There have been many ups and downs since, as well as a seismic disruption to the telecommunications landscape in Australia – as shareholders of Telstra Corporation Ltd (ASX: TLS) would know.
In building the NBN, the NBN Co required Telstra’s old telephony network of copper wires and ducts to lay the infrastructure required to underpin of the new fibre optic cable. The impacts of this sale have been immense for Telstra shareholders.
Since Telstra could no longer both own a single national cabling network, and charge its competitors for the privilege of using it alongside it, the company is a lot smaller today than it used to be. Rewind the clock back to 2015 and Telstra was a company with a $6.60 share price, and about to pay an annual dividend of 32 cents a share.
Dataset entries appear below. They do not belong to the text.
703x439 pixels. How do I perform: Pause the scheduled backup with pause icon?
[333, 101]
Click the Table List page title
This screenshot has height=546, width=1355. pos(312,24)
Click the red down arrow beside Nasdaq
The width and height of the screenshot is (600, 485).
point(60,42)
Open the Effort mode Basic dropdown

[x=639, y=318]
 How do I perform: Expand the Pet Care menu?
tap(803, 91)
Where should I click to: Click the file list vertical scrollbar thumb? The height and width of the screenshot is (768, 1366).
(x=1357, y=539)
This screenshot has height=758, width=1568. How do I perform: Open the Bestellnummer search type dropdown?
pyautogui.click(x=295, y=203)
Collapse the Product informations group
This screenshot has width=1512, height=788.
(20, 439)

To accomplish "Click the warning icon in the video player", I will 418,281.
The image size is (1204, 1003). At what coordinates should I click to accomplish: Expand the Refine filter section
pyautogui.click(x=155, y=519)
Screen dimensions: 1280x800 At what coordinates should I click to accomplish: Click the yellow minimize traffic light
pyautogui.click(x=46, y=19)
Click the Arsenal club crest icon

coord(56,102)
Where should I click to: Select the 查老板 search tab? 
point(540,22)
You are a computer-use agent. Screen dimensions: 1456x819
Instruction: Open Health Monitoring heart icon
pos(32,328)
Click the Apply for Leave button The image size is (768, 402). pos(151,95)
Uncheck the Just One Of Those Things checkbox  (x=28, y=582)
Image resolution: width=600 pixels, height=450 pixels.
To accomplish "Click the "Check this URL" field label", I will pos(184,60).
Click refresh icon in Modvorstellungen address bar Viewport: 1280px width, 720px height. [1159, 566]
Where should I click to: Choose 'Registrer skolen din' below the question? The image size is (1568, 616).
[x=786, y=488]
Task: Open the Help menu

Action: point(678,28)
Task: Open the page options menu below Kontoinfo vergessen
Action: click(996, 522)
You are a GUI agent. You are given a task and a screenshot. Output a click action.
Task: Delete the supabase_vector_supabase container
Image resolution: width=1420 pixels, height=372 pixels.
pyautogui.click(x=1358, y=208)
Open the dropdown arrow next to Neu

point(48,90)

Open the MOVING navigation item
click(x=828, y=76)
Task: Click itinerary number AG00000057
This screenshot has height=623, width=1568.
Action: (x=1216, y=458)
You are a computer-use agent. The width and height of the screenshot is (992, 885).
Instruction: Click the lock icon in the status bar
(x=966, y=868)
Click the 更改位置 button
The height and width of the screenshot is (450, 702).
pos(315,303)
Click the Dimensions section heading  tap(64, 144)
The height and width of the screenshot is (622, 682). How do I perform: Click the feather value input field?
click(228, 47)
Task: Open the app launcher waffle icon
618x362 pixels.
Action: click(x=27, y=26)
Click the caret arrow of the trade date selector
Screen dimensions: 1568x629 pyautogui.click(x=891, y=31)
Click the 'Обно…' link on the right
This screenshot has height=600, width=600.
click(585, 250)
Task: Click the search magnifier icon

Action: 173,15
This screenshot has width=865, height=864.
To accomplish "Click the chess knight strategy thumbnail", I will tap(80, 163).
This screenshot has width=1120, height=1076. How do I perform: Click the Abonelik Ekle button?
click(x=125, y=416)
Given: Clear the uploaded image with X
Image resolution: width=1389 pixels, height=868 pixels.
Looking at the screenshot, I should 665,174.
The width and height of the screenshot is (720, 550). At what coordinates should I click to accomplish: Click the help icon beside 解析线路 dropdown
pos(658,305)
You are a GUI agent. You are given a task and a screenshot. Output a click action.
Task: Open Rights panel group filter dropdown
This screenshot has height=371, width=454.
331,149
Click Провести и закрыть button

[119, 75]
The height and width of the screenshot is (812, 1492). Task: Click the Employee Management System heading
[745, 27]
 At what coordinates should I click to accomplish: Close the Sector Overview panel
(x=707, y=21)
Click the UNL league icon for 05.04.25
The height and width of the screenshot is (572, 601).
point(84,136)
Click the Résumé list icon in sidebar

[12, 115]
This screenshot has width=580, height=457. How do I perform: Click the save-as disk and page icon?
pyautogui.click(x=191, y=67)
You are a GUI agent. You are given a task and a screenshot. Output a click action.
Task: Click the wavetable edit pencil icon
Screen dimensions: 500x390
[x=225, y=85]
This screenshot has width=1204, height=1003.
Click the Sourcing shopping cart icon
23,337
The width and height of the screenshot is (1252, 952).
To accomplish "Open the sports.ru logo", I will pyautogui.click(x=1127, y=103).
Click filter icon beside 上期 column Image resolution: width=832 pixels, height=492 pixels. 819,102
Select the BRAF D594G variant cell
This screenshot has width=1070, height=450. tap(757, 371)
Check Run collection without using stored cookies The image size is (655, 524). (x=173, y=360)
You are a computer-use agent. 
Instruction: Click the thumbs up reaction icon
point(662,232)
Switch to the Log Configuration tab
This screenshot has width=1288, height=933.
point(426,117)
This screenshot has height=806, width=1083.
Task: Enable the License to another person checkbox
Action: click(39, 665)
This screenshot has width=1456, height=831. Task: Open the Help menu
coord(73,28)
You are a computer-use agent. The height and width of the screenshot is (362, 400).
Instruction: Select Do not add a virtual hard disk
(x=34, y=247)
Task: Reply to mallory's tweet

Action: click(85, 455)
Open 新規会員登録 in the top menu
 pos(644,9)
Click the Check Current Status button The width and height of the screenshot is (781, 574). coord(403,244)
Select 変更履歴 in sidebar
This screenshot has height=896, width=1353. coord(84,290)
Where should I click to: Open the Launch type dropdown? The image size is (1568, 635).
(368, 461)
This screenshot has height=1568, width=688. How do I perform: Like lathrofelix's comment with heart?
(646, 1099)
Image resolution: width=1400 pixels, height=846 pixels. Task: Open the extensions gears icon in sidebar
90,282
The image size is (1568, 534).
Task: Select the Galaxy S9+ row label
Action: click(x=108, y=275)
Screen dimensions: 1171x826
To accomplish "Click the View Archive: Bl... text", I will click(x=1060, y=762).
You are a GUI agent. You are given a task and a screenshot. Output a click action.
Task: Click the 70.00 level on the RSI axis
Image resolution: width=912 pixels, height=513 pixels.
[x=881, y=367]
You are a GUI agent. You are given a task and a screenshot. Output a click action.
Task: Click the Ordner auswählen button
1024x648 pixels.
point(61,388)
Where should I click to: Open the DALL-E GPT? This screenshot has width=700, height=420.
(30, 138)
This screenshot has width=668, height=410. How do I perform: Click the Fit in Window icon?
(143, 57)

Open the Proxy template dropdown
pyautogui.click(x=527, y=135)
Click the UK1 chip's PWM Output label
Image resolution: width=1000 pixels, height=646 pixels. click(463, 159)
Today, Telstra is a company with a share price of $3.01 (at the time of writing). Its investors have enjoyed just 16 cents per share in dividends in 2020.
But things could be coming full circle for Telstra.
Telstra calls NBN home
According to reporting in the Australian Financial Review (AFR), after almost 13 years, the federal communications minister has announced that the NBN is finally complete and “fully operational”. And that means that the NBN is one step closer to the government’s intended goal of privatisation.
According to the report, this declaration is one of 4 steps that the NBN will need to fulfil in order for a sale. The other steps reportedly include a lengthy Productivity Commission enquiry.
However, the AFR reports that, in a rather poetic turn of events, Telstra is the leading contender to buy the NBN back off the government when it does get the final green light for sale. There are likely to be competitors for the NBN such as superannuation funds.
But the AFR notes that any future owner that isn’t Telstra would have to pay up every year to keep using Telstra’s infrastructure, as the NBN does today. That means Telstra would be the only bidder without this handicap to overcome. As such, Telstra is considered the frontrunner.
Well, it won’t exactly be ‘Telstra’ owning the NBN, rather Telstra’s infrastructure division InfraCo. The report tells us that if Telstra did decide to bid, “the Australian Competition and Consumer Commission has been clear it would have to separate [InfraCo] from Telstra and become its own standalone company”.
So perhaps Telstra shareholders have a spin-off to look forward to at some point in the next few years. If the report is to be believed of course. Something for Telstra shareholders to keep in mind!